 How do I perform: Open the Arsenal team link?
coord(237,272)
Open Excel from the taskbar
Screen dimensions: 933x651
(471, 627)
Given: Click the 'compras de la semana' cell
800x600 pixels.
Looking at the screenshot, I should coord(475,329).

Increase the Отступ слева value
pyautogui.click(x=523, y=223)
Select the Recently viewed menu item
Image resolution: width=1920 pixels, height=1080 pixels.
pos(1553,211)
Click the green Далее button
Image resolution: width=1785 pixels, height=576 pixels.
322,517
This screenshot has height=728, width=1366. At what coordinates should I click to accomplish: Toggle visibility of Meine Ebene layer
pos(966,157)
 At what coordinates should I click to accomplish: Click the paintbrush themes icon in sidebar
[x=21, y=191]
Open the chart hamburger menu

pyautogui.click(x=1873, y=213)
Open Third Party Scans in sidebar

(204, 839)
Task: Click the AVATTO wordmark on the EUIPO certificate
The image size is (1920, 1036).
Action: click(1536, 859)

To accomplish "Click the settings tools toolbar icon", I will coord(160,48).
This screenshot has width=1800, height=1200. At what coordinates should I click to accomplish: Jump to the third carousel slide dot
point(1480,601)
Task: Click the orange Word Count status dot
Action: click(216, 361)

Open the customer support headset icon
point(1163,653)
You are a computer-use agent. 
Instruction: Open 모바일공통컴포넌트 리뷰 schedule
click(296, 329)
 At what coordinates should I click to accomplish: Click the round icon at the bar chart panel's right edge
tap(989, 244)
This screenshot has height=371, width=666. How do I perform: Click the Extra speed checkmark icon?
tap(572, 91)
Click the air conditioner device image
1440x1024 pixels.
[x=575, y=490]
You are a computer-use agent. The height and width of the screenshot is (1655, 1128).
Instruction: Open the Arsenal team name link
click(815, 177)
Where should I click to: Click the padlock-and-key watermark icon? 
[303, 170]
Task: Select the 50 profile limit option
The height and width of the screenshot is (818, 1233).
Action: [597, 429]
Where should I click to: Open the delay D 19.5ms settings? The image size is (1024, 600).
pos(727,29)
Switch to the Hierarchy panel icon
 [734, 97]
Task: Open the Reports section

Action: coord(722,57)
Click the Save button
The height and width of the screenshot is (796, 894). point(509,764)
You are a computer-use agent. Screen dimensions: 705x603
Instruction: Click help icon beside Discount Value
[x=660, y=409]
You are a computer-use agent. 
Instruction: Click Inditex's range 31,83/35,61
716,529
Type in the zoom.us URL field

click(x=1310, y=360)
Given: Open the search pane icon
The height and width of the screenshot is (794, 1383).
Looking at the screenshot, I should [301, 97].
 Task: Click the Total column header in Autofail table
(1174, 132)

[Work to complete]
Write out the whole listing again, keeping every character as it is.

[Solution to this exercise]
 How do I perform: Open the Arsenal team link?
coord(237,272)
Open Excel from the taskbar
Screen dimensions: 933x651
(471, 627)
Given: Click the 'compras de la semana' cell
800x600 pixels.
Looking at the screenshot, I should coord(475,329).

Increase the Отступ слева value
pyautogui.click(x=523, y=223)
Select the Recently viewed menu item
Image resolution: width=1920 pixels, height=1080 pixels.
pos(1553,211)
Click the green Далее button
Image resolution: width=1785 pixels, height=576 pixels.
322,517
This screenshot has height=728, width=1366. At what coordinates should I click to accomplish: Toggle visibility of Meine Ebene layer
pos(966,157)
 At what coordinates should I click to accomplish: Click the paintbrush themes icon in sidebar
[x=21, y=191]
Open the chart hamburger menu

pyautogui.click(x=1873, y=213)
Open Third Party Scans in sidebar

(204, 839)
Task: Click the AVATTO wordmark on the EUIPO certificate
The image size is (1920, 1036).
Action: click(1536, 859)

To accomplish "Click the settings tools toolbar icon", I will coord(160,48).
This screenshot has width=1800, height=1200. At what coordinates should I click to accomplish: Jump to the third carousel slide dot
point(1480,601)
Task: Click the orange Word Count status dot
Action: click(216, 361)

Open the customer support headset icon
point(1163,653)
You are a computer-use agent. 
Instruction: Open 모바일공통컴포넌트 리뷰 schedule
click(296, 329)
 At what coordinates should I click to accomplish: Click the round icon at the bar chart panel's right edge
tap(989, 244)
This screenshot has height=371, width=666. How do I perform: Click the Extra speed checkmark icon?
tap(572, 91)
Click the air conditioner device image
1440x1024 pixels.
[x=575, y=490]
You are a computer-use agent. The height and width of the screenshot is (1655, 1128).
Instruction: Open the Arsenal team name link
click(815, 177)
Where should I click to: Click the padlock-and-key watermark icon? 
[303, 170]
Task: Select the 50 profile limit option
The height and width of the screenshot is (818, 1233).
Action: [597, 429]
Where should I click to: Open the delay D 19.5ms settings? The image size is (1024, 600).
pos(727,29)
Switch to the Hierarchy panel icon
 [734, 97]
Task: Open the Reports section

Action: coord(722,57)
Click the Save button
The height and width of the screenshot is (796, 894). point(509,764)
You are a computer-use agent. Screen dimensions: 705x603
Instruction: Click help icon beside Discount Value
[x=660, y=409]
You are a computer-use agent. 
Instruction: Click Inditex's range 31,83/35,61
716,529
Type in the zoom.us URL field

click(x=1310, y=360)
Given: Open the search pane icon
The height and width of the screenshot is (794, 1383).
Looking at the screenshot, I should [301, 97].
 Task: Click the Total column header in Autofail table
(1174, 132)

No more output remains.